Au début, l’agence s’est surtout consacrée aux transferts d’argent et au blanchiment de fonds par l’Autorité palestinienne, l’OLP, le Hamas et le Djihad islamique. A un certain moment, l’unité spéciale du Mossad a même essayé de collecter des informations sur les finances du couple Arafat, notamment sur l’ouverture de comptes secrets à l’étranger par l’ancien leader de l’Autorité palestinienne. Mais ces dix dernières années, ce service de renseignement s’est principalement concentré sur le Hamas et le Hezbollah, particulièrement sur leurs liens financiers avec l’Iran. Du côté américain, le nombre d’agences impliquées dans cette tâche est plus important encore, incluant la CIA, le FBI, la NSA, le Secret Service et d’autres. Tous ces agents travaillent en étroite collaboration et présentent leurs rapports à Adam Szubin, très apprécié de ses homologues israéliens.
Szubin a déjà visité Israël plusieurs fois, en particulier avant la signature de l’accord nucléaire avec l’Iran. Il avait alors été mandaté par le gouvernement américain pour calmer Israël, qui craignait que les sanctions à l’encontre de la République islamique ne soient levées prématurément. Il est évident que, contrairement à la croyance largement répandue parmi le public israélien et les médias du pays, toutes les sanctions américaines contre l’Iran n’ont pas été levées avec la mise en place de l’accord nucléaire.

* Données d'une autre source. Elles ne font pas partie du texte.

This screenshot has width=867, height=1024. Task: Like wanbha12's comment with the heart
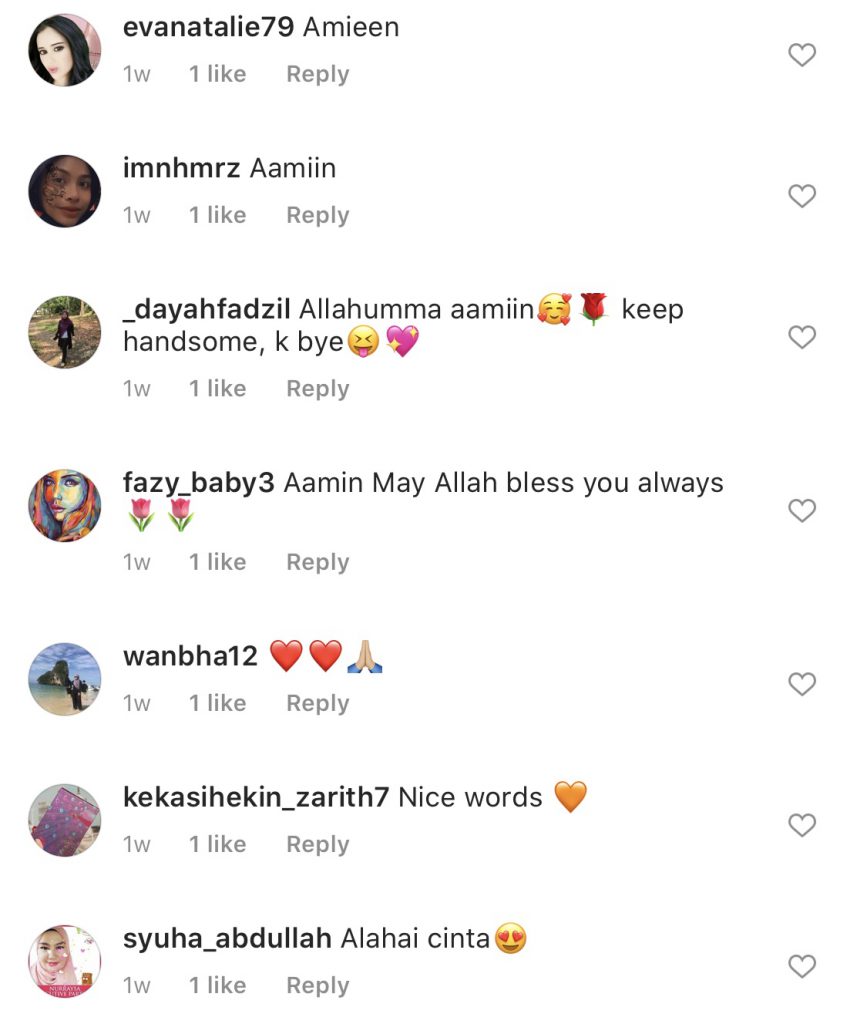pyautogui.click(x=802, y=684)
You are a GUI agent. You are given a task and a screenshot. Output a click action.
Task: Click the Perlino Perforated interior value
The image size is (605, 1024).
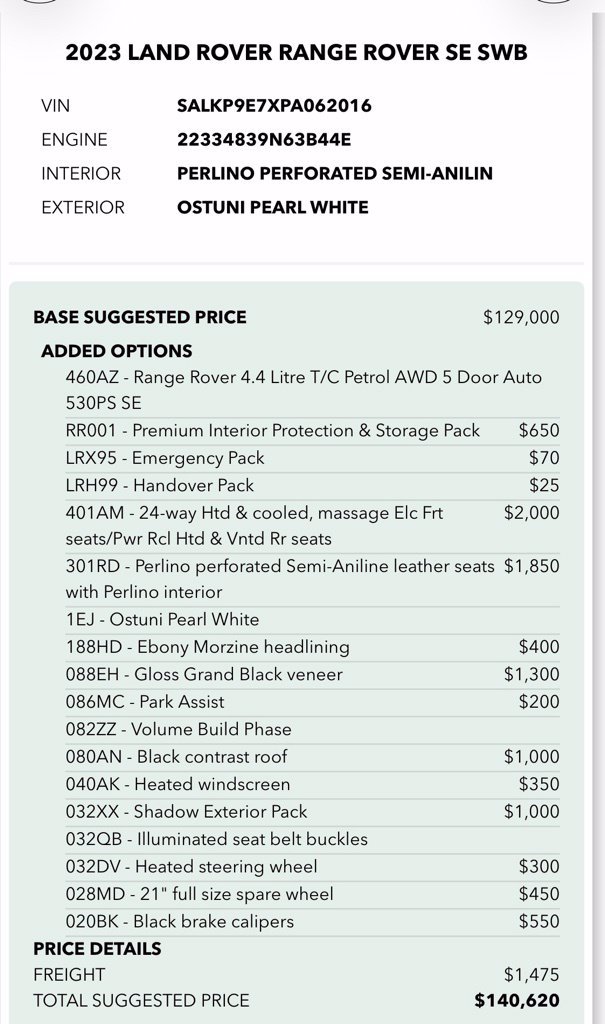pyautogui.click(x=335, y=174)
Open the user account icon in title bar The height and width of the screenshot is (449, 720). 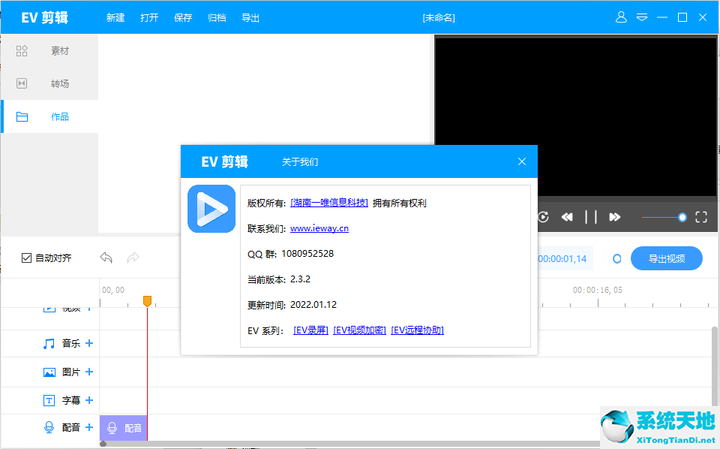pyautogui.click(x=621, y=18)
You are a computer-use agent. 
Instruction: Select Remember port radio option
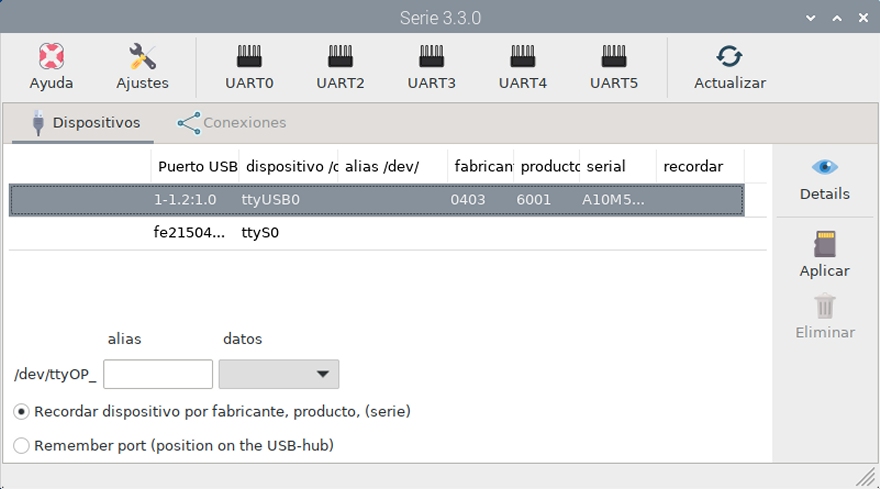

Les sanctions contre certaines personnes et entreprises impliquées dans le programme de missiles balistiques iranien restent ainsi d’actualité, et donc celles qui visent en particulier les Forces Al-Quds et ses commandants. Restent également visés les groupes sponsorisant ou menant des opérations terroristes au nombre desquels le Hezbollah.
Szubin n’a d’ailleurs pas manqué au cours de son allocution au Congrès de préciser que l’Iran fournit armes et financement à la milice chiite, et souligné que l’accord nucléaire ne changeait rien aux efforts américains contre le groupe islamiste.
Ces sanctions visant le Hezbollah interdisent aux banques, que ce soit au Liban ou ailleurs, de laisser des personnes membres de l’organisation ou liées à elle ouvrir des comptes. Les ministres et parlementaires affiliés au Hezbollah ne sont pas épargnés. Idem pour les entreprises dirigées par des membres du mouvement ou associées à lui. Szubin a fait savoir qu’en janvier 2016, les Etats-Unis ont démantelé un réseau important de soutien financier du Hezbollah reposant sur le blanchiment d’argent lié à des activités criminelles.
L’intransigeance de Salameh
Il y a quelques semaines, une délégation de banquiers libanais menée par Salameh s’est rendue à Washington pour y rencontrer des officiels du département du Trésor américain dont Szubin, dans l’espoir d’assouplir la loi anti-Hezbollah. Peine perdue : ce dernier s’est montré intransigeant, expliquant aux Libanais qu’ils n’avaient pas le choix. Salameh et ses collègues ont alors compris que si elles n’adhéraient pas totalement à la loi, les banques du pays risquaient gros. Ils ont dû se rappeler comment en 2011, les sanctions américaines avaient entraîné la presque faillite d’un établissement bancaire libanais, créancier de l’organisation terroriste chiite.
Riad Salameh est l’un des hauts fonctionnaires les plus appréciés de son pays. Jusque récemment, il était d’ailleurs considéré comme un candidat plausible pour occuper le fauteuil de président, laissé vacant durant plusieurs années en raison de l’impasse politique résultant des dissensions entre le Hezbollah et ses opposants. Cependant, ses prises de position auront eu raison de son avenir politique, sans compter le fait que selon de nombreux observateurs, Salameh vit actuellement en sursis. « Rares sont les compagnies qui accepteraient aujourd’hui de lui vendre une assurance-vie », affirme ainsi un ancien agent israélien du renseignement, faisant allusion à la probable volonté du Hezbollah de se débarrasser de lui.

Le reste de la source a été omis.